→ **Exercise brief**: Quote all lines below exactly. Images stay out.
Start of Exercise inputs
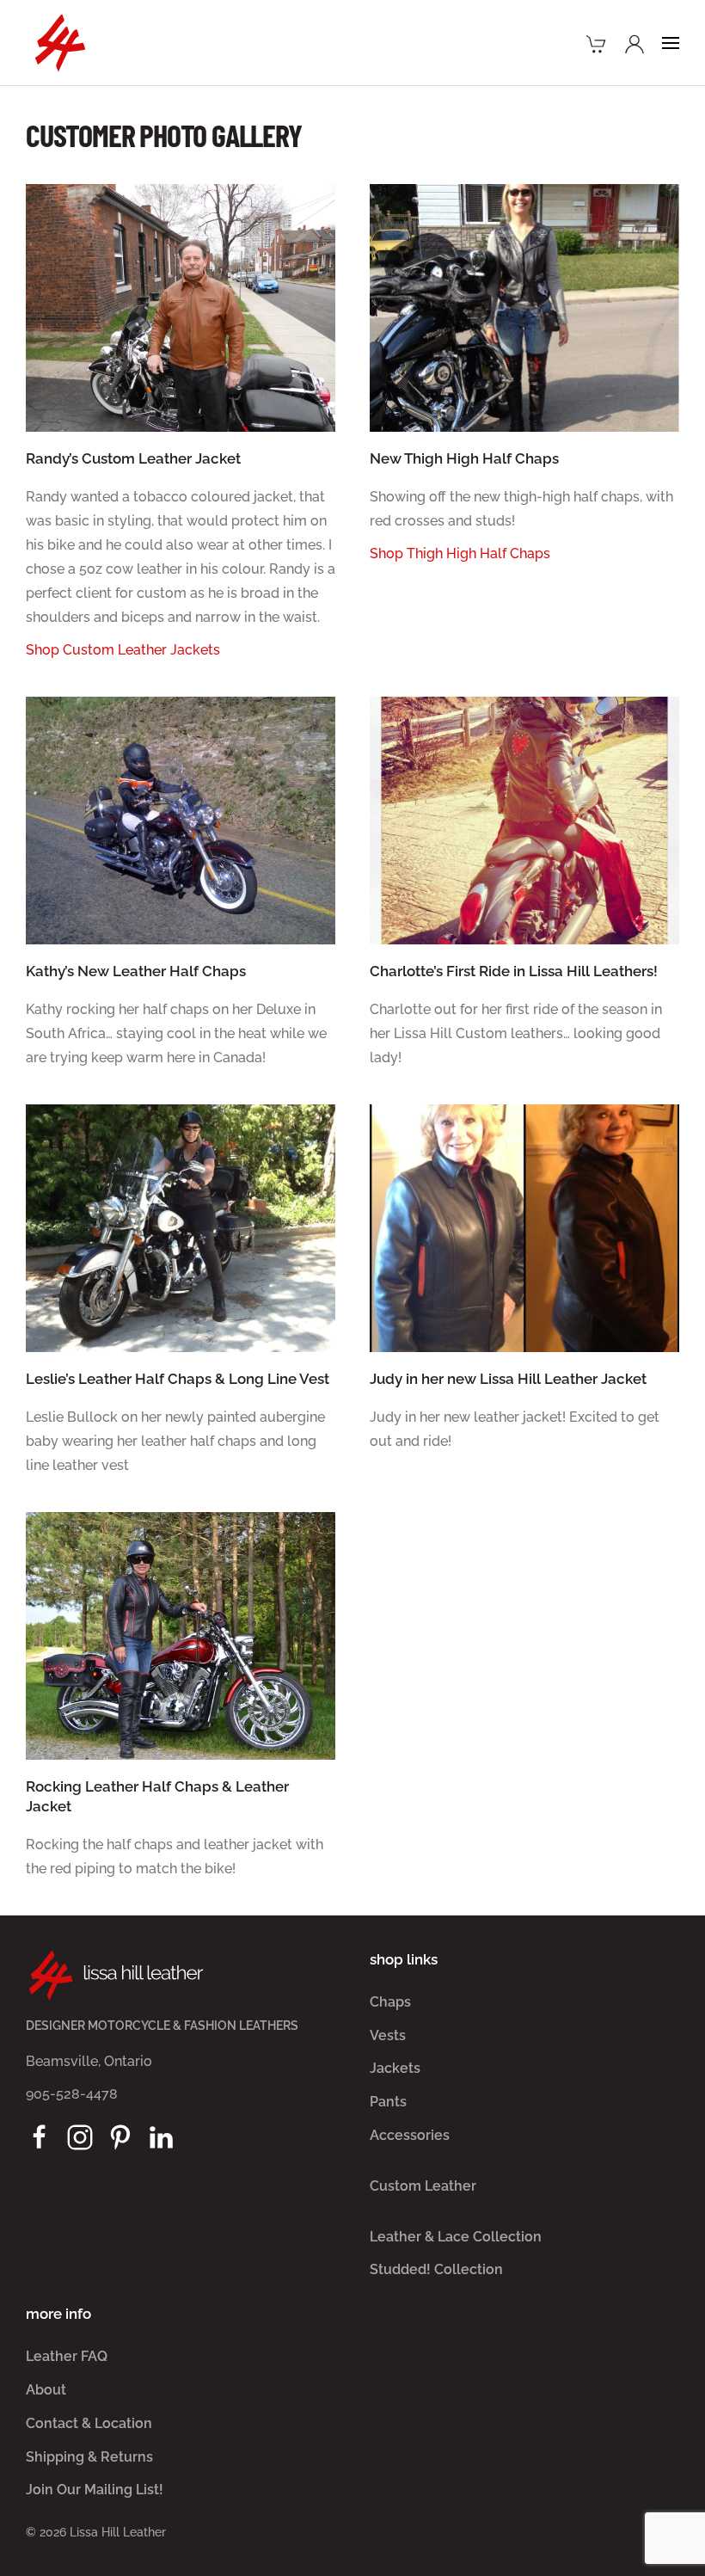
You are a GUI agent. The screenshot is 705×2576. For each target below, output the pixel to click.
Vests (388, 2035)
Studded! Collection (436, 2269)
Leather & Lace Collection (456, 2237)
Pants (388, 2101)
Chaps (390, 2002)
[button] (670, 43)
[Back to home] (60, 43)
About (46, 2390)
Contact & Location (89, 2423)
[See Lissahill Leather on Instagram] (80, 2137)
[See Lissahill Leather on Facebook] (39, 2137)
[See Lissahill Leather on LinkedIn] (161, 2137)
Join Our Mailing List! (94, 2489)
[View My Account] (634, 42)
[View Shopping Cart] (596, 42)
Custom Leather (423, 2186)
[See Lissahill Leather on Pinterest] (120, 2137)
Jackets (395, 2068)
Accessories (410, 2135)
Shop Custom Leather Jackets (123, 650)
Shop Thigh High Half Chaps (460, 553)
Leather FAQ (66, 2356)
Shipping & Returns (89, 2457)
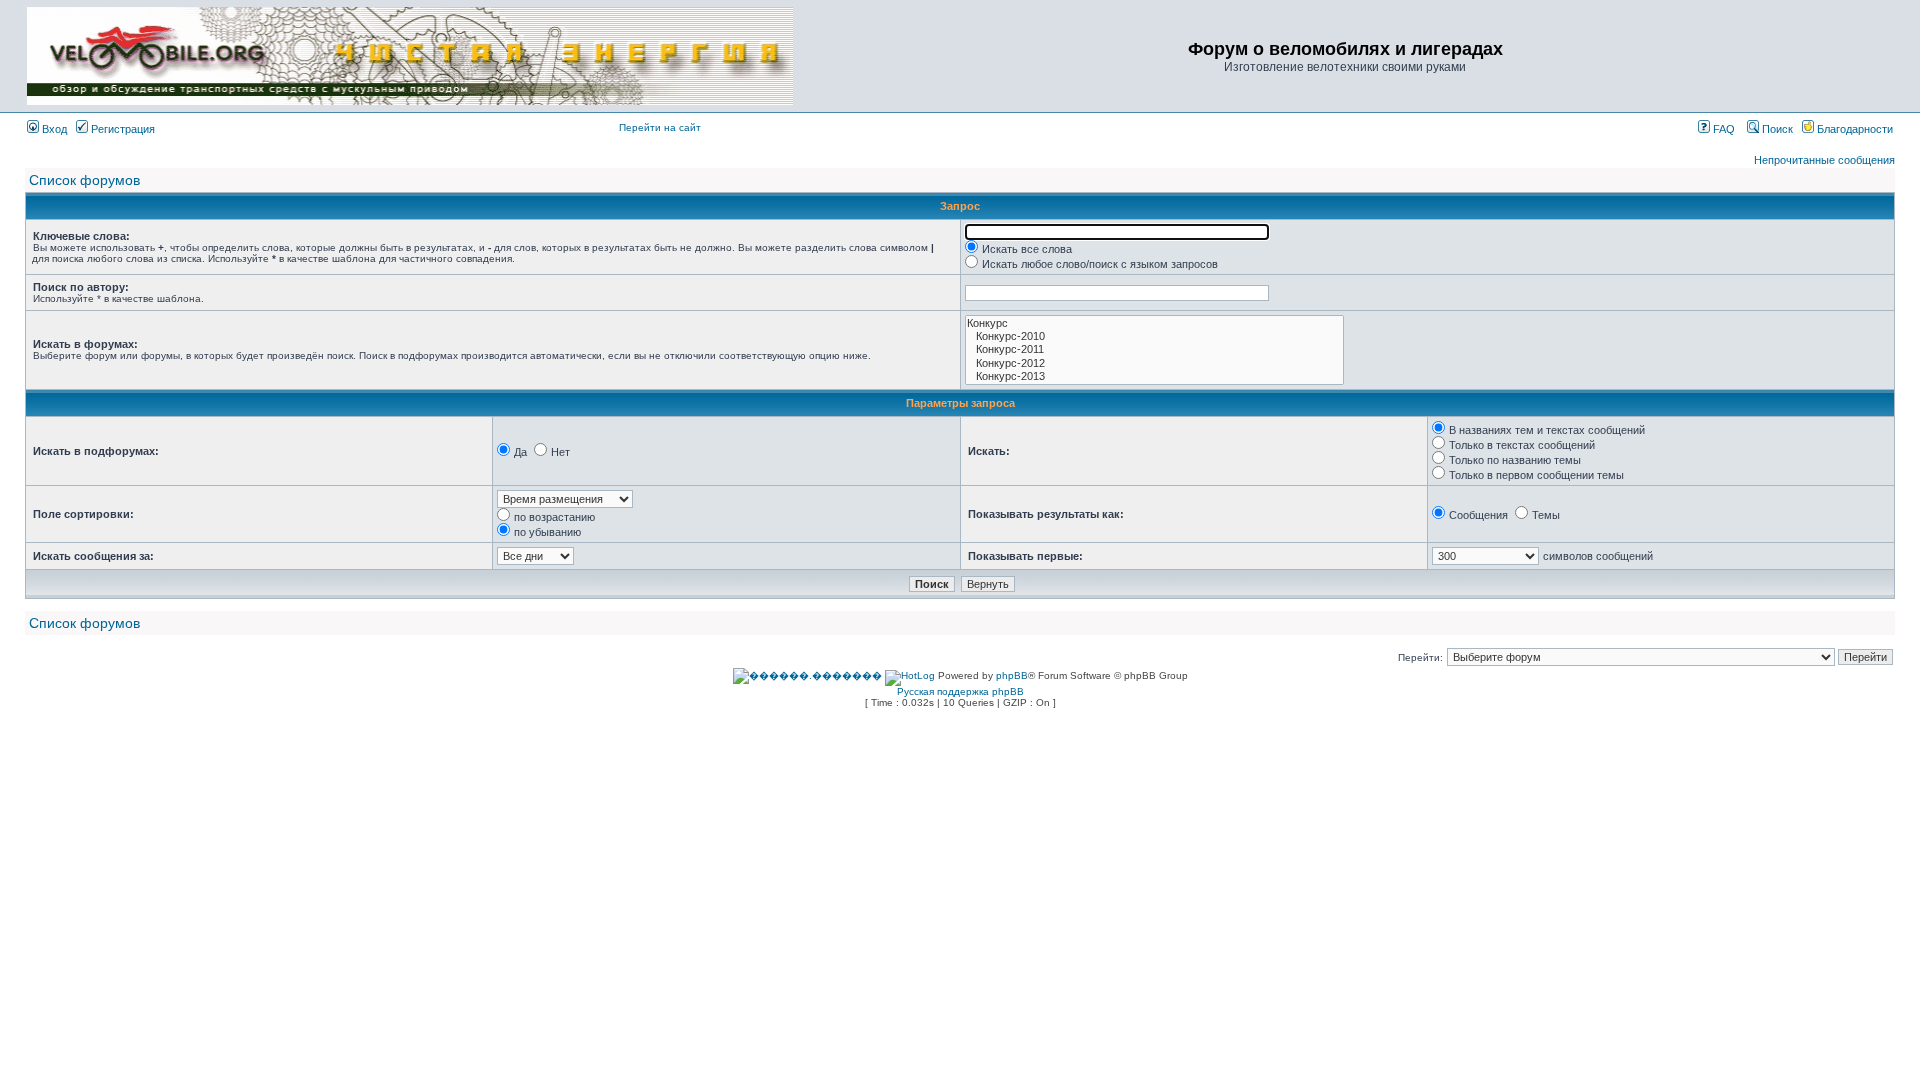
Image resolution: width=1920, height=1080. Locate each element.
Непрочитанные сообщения (1824, 160)
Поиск (1776, 129)
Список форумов (84, 180)
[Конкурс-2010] (1154, 336)
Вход (53, 129)
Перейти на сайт (660, 127)
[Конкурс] (1154, 323)
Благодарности (1853, 129)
End of Exercise inputs
→ **Exercise result**:
You are a GUI agent. The screenshot is 705×2576. For each target below, output the pixel to click.
Vests (388, 2035)
Studded! Collection (436, 2269)
Leather & Lace Collection (456, 2237)
Pants (388, 2101)
Chaps (390, 2002)
[button] (670, 43)
[Back to home] (60, 43)
About (46, 2390)
Contact & Location (89, 2423)
[See Lissahill Leather on Instagram] (80, 2137)
[See Lissahill Leather on Facebook] (39, 2137)
[See Lissahill Leather on LinkedIn] (161, 2137)
Join Our Mailing List! (94, 2489)
[View My Account] (634, 42)
[View Shopping Cart] (596, 42)
Custom Leather (423, 2186)
[See Lissahill Leather on Pinterest] (120, 2137)
Jackets (395, 2068)
Accessories (410, 2135)
Shop Custom Leather Jackets (123, 650)
Shop Thigh High Half Chaps (460, 553)
Leather FAQ (66, 2356)
Shipping & Returns (89, 2457)
Image resolution: width=1920, height=1080. Locate each element.
Непрочитанные сообщения (1824, 160)
Поиск (1776, 129)
Список форумов (84, 180)
[Конкурс-2010] (1154, 336)
Вход (53, 129)
Перейти на сайт (660, 127)
[Конкурс] (1154, 323)
Благодарности (1853, 129)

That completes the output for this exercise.